> **Work instruction**
An exact repetition of the listing is required.

┄┄┄┄┄┄┄┄┄┄┄┄┄┄┄┄┄┄┄┄

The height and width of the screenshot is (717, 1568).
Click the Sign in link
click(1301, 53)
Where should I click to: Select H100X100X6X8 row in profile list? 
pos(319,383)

┄┄┄┄┄┄┄┄┄┄┄┄┄┄┄┄┄┄┄┄

> **Reply**
The height and width of the screenshot is (717, 1568).
Click the Sign in link
click(1301, 53)
Where should I click to: Select H100X100X6X8 row in profile list? 
pos(319,383)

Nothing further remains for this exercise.